At any rate, three weeks ago my delightful landlady Natalia invited me to accompany her to the opening of a new Russian modern art museum, Erarta. This place already had a commercial gallery, and then decided to open a museum as well.
The opening was quite an event; probably close to a thousand people attended, certainly many more than expected. Outside before the doors opened there were bands playing and lots of balloons. An MC read off the names of the featured artists, who were ushered into the building to put on their uniforms for a promised soccer game. Finally admitted, we climbed the stairs to the fifth floor--the elevator was occupied by a kind of live art event--and saw a small rectangle of turf with a full sized soccer goal box on each end. That left about 10 feet of playing space between the two goals.
Two teams consisting of some of Russia's most prominent living artists entered to the cheers of the crowd and flipped a coin to determine who would start play. Off they went and twenty seconds later with the first score the game ended. Loud music was playing, and the artists starting stripping out of Erarta T-shirts to reveal--another just like it underneath. Then they threw their shirts into the adoring throng, like beads at Mardi Gras. That was the beginning of an evening of fun, frivolity, and fine art.
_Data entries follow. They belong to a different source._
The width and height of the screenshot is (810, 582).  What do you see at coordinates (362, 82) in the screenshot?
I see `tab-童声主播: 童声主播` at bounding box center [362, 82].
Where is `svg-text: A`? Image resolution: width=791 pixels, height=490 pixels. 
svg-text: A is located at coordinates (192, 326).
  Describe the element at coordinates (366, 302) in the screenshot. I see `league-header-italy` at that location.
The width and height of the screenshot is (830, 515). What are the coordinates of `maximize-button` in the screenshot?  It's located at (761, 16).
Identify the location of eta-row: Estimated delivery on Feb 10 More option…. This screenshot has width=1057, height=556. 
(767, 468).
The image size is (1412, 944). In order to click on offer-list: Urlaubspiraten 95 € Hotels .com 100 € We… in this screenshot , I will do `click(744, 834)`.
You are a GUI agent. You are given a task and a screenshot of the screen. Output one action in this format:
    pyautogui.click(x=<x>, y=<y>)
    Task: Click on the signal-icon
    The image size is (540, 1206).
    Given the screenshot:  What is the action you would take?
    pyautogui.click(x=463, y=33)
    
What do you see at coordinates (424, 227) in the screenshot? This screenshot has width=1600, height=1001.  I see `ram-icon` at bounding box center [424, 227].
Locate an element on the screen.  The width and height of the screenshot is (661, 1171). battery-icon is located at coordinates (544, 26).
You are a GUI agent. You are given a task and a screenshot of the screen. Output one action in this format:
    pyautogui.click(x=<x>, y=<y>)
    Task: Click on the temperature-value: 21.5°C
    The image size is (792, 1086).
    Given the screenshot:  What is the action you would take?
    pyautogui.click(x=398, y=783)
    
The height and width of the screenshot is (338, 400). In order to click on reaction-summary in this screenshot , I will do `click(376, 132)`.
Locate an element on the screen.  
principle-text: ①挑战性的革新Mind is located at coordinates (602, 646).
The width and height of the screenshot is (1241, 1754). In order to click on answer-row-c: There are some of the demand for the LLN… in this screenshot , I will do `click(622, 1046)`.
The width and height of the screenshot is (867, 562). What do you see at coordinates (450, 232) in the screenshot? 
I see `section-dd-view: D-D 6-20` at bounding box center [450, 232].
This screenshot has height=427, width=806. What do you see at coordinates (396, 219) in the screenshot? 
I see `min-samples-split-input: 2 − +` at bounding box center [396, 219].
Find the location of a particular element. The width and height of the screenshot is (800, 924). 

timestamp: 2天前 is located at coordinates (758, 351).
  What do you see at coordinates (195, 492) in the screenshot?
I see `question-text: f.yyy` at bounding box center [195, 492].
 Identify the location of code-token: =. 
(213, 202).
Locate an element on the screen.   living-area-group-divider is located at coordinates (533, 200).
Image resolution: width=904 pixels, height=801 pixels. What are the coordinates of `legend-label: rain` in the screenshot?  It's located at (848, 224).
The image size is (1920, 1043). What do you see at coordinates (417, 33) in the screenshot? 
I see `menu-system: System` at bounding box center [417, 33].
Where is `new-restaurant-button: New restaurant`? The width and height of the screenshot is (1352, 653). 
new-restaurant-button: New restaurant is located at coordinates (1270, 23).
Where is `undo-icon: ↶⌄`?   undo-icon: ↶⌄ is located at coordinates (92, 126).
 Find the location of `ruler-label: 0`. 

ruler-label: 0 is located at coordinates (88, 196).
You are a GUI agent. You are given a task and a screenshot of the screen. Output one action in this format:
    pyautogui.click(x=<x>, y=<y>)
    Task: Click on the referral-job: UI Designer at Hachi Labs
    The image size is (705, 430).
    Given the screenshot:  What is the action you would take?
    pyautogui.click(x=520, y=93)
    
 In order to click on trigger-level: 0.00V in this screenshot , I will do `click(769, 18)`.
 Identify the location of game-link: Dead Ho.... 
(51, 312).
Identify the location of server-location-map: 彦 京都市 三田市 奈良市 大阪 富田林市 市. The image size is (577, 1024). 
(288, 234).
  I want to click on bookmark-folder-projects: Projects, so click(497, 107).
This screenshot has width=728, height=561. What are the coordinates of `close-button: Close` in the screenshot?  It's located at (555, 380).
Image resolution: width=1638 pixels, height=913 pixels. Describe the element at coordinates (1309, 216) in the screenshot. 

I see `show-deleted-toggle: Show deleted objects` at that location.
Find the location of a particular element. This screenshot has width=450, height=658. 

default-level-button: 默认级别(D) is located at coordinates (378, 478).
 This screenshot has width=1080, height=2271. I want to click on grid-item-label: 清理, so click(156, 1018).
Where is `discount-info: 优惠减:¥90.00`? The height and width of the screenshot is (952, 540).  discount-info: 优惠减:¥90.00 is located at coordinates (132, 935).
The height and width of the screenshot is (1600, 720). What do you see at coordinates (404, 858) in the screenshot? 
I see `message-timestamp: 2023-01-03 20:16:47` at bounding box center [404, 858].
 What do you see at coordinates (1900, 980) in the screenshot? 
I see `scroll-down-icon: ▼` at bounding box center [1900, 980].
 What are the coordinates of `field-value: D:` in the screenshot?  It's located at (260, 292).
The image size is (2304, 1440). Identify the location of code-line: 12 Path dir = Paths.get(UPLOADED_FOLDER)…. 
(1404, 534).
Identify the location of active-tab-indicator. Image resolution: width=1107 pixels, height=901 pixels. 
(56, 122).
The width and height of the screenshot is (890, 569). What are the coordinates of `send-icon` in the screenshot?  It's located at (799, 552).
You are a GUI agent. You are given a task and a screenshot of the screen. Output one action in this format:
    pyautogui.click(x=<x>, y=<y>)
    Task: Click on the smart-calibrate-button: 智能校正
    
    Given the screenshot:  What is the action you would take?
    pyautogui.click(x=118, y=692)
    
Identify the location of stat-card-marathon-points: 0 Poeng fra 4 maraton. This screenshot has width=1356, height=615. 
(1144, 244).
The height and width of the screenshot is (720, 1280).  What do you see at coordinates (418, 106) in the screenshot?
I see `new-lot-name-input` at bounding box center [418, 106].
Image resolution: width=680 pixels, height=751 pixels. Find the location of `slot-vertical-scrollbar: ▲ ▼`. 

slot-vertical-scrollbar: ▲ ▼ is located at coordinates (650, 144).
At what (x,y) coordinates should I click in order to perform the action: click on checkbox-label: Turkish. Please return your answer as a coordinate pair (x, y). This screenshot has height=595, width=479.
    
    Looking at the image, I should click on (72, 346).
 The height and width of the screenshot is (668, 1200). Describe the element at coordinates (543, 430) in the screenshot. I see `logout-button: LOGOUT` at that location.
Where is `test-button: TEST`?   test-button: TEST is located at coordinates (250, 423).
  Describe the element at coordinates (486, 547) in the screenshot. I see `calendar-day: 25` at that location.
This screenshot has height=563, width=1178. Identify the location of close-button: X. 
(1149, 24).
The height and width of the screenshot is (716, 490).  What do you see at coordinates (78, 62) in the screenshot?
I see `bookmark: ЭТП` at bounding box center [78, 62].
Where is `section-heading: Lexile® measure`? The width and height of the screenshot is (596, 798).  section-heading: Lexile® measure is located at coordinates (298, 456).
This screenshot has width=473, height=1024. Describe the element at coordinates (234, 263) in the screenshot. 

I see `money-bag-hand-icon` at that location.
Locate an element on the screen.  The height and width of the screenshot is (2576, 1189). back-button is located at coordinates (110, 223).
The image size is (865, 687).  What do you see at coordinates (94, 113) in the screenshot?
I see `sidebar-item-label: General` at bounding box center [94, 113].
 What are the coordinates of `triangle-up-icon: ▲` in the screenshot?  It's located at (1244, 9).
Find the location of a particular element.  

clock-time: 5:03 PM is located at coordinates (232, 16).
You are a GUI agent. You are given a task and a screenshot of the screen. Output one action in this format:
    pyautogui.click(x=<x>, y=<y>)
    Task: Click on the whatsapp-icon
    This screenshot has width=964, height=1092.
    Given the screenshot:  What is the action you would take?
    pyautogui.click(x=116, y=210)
The new museum has five floors and features well-lit and attractively spaced galleries. I was struck by an entire floor of religious lithographs, arranged in groups of 14, like stations of the cross. Other floors featured more secular and sometimes humorous exhibits, often accompanied by living replicas of the subjects. (I assume that these live art events occurred only for the opening night.)
Virtually all of the art works on display were figurative in the broad sense, and most in the narrow sense of depicting the human form. (This reminds me of an incident in which Joan Miró supposedly declined an award by a society of abstract painters, because, as he said, his art was not abstract; indeed, every squiggle in his fascinating paintings represents something, albeit obliquely.)
I think if I loved every work in a modern art museum, the curator would not be doing his/her job properly. But among those works I liked best were these by Dmitry Shorin, Anastasia Bazanova, Alexander Kosenkov, Konstantin Grachev, Ekaterina Gracheva, Vladimir Ovchinnikov, Alla Dzhigirei, and Nikolai Kopeikin, whose elephant painting so frightened me in the picture at the top of this post.
After five floors of the museum, I was too exhausted to tour the five floors of the gallery on the other side; that will have to wait for another occasion. The gallery store separating the two parts featured a machine that produces reproductions of the art works full-scale and painted on canvas. So if you can't afford the original, you can still take home a pretty convincing copy.
Clearly the event delighted the huge crowd, which in turn must have thrilled the organizers. I, for one, was grateful for the opportunity to see what is going on in Russian art circles today and to interact with the artists themselves. One stairway features a series of self-portraits of many of them--another way to help us remember the people behind the art.